Saw this excerpt in The Australian Newspaper, as the 'entity' hasnt been disclosed, wasn't really sure where to stick it.......

MITSUBISHI Heavy Industries today said it was in talks for a coal-fired power generation plant using clean-coal technology in Australia, with an entity affiliated to the Queensland government.

The comment came after the Nikkei reported in this morning’s edition that the Japanese heavy machinery maker was close to securing a deal to build the world's first large-scale coal gasification power plant in Queensland.

The total orders from the project are estimated at 200 billion yen ($2.5bn) and the facility is slated to start operating in 2015, Nikkei reported.

But a Mitsubishi Heavy spokesman said the company had not signed any contract and no decision had been made.

Coal gasification is a process that converts solid coal into a gas that then may be used to generate electricity.

The plant would also employ carbon-capture and sequestration techniques, whereby carbon dioxide is stored in rock formations to prevent it from entering the atmosphere and adding to global warming.

Further digging turned this up

Japan is considering financing a clean-coal plant to be operated by Queensland state government’s ZeroGen Pty Ltd., the official said. Mitsubishi Heavy Industries said June 12 it is in discussions with Queensland’s government to build the project.

The Queensland government is in talks with Mitsubishi about collaboration on the project, though no decision or agreement has been reached, a spokesperson for the Department of Employment, Economic Development and Innovation said via e-mail.

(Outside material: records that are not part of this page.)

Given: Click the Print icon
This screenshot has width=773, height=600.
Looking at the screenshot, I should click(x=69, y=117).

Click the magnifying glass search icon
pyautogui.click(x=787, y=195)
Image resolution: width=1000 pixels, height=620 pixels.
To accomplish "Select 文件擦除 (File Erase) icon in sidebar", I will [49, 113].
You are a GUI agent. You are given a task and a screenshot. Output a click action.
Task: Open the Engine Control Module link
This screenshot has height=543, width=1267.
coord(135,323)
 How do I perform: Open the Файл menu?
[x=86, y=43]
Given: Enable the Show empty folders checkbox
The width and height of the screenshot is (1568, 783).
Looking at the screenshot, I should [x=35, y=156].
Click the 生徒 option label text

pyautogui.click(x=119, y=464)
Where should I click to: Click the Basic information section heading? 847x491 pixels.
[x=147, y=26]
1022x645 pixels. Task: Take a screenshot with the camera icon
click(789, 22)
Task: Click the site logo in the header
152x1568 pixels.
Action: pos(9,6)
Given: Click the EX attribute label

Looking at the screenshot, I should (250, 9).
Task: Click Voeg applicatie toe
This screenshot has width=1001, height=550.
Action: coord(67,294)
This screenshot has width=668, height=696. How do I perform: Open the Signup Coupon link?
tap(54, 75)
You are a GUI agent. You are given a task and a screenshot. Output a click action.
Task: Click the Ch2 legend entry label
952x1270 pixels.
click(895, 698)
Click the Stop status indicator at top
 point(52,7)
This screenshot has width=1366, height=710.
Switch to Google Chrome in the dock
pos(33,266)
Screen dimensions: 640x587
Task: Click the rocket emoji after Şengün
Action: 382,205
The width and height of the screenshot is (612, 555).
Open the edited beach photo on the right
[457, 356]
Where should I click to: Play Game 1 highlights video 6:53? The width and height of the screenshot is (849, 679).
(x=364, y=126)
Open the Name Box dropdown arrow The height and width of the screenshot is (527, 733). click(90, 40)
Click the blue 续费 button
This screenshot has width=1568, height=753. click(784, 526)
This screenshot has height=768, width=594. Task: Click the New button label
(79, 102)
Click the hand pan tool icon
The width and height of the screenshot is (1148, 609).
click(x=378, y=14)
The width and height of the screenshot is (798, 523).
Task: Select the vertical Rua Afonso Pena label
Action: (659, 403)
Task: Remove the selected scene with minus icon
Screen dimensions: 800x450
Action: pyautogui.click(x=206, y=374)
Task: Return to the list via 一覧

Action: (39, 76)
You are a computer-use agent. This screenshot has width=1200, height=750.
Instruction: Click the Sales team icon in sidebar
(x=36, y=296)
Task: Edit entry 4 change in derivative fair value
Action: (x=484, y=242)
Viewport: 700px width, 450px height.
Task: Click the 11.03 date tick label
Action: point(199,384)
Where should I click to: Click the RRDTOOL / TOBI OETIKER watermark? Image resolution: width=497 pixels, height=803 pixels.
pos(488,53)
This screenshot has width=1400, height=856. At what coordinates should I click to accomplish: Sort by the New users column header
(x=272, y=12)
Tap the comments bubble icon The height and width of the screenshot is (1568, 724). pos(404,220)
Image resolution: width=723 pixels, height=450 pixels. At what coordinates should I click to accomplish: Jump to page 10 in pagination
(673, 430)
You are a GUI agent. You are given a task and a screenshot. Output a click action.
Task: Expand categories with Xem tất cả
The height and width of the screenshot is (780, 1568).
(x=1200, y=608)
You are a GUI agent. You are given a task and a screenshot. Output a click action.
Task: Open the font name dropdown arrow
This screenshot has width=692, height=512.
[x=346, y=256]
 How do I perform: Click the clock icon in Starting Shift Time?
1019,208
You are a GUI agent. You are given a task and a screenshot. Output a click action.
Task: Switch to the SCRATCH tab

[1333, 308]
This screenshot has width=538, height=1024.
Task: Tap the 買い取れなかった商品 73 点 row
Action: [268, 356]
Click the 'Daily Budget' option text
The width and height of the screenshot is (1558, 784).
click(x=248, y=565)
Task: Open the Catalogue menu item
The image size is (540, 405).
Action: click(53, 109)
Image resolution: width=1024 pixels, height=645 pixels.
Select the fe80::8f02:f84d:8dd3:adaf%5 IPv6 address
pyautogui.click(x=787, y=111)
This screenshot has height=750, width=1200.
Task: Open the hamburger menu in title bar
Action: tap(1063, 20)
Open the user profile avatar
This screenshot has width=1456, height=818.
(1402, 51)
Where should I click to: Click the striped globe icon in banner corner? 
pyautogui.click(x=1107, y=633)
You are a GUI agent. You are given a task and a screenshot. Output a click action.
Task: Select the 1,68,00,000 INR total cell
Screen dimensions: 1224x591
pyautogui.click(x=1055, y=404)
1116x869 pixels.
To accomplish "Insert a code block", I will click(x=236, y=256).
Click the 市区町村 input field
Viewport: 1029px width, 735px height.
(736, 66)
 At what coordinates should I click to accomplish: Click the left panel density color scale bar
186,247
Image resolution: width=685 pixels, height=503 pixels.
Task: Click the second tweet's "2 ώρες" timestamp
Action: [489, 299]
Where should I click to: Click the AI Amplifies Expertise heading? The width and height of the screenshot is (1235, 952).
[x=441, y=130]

Overseas investment in ZeroGen would be “strongly welcomed,” said the spokesperson who asked not to be identified citing internal rules.

The plants made by Japanese companies use a process known as Integrated Gasification Combined Cycle, which turns coal into gas. The generators are designed to cut emissions of sulfur dioxide, particulates and mercury and increase fuel efficiency. They can also make it easier and cheaper to separate carbon dioxide, the main greenhouse gas, from other gases.

Mitsubishi Heavy’s Ikuno said combining IGCC with carbon capture and storage, in which carbon is trapped and stored underground indefinitely, can cut as much as 90 percent of carbon dioxide emissions from coal-fired power plants.